*** SOURCE MATERIAL ***
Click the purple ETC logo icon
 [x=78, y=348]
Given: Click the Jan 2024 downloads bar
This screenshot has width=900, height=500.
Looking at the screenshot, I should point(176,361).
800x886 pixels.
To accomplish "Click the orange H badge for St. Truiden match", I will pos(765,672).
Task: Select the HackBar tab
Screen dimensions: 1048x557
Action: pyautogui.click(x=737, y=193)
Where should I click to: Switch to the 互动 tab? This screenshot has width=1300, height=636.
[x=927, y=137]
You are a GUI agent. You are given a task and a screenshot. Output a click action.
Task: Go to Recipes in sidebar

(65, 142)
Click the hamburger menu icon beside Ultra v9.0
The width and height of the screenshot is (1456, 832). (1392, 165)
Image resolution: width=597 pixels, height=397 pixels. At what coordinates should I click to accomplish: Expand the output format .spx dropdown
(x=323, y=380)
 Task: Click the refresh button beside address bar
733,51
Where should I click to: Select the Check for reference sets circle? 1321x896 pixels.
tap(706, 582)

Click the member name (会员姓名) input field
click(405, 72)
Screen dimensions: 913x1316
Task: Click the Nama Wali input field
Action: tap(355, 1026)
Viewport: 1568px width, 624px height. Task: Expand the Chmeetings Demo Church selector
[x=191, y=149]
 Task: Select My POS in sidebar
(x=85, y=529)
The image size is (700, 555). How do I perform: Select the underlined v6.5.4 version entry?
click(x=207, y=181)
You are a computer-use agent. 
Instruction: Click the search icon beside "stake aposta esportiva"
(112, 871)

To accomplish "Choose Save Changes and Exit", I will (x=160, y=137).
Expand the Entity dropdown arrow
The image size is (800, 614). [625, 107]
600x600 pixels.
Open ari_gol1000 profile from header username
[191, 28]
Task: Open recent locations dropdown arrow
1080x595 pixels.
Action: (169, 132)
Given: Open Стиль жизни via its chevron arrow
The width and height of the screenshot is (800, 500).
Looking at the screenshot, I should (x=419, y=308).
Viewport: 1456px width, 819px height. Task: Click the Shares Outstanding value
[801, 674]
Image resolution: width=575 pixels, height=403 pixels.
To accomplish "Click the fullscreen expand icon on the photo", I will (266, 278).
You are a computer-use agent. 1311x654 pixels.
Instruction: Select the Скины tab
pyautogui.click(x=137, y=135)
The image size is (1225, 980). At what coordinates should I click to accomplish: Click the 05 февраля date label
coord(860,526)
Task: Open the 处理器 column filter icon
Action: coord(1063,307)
*** End of SOURCE MATERIAL ***
▶ **YOUR TASK**: Please return, exactly as written, the line containing "Task: Select My POS in sidebar" and every line after it through the end of the records above, and nothing else.

▶ **PROBLEM SOLUTION**:
 Task: Select My POS in sidebar
(x=85, y=529)
The image size is (700, 555). How do I perform: Select the underlined v6.5.4 version entry?
click(x=207, y=181)
You are a computer-use agent. 
Instruction: Click the search icon beside "stake aposta esportiva"
(112, 871)

To accomplish "Choose Save Changes and Exit", I will (x=160, y=137).
Expand the Entity dropdown arrow
The image size is (800, 614). [625, 107]
600x600 pixels.
Open ari_gol1000 profile from header username
[191, 28]
Task: Open recent locations dropdown arrow
1080x595 pixels.
Action: (169, 132)
Given: Open Стиль жизни via its chevron arrow
The width and height of the screenshot is (800, 500).
Looking at the screenshot, I should (x=419, y=308).
Viewport: 1456px width, 819px height. Task: Click the Shares Outstanding value
[801, 674]
Image resolution: width=575 pixels, height=403 pixels.
To accomplish "Click the fullscreen expand icon on the photo", I will (266, 278).
You are a computer-use agent. 1311x654 pixels.
Instruction: Select the Скины tab
pyautogui.click(x=137, y=135)
The image size is (1225, 980). At what coordinates should I click to accomplish: Click the 05 февраля date label
coord(860,526)
Task: Open the 处理器 column filter icon
Action: coord(1063,307)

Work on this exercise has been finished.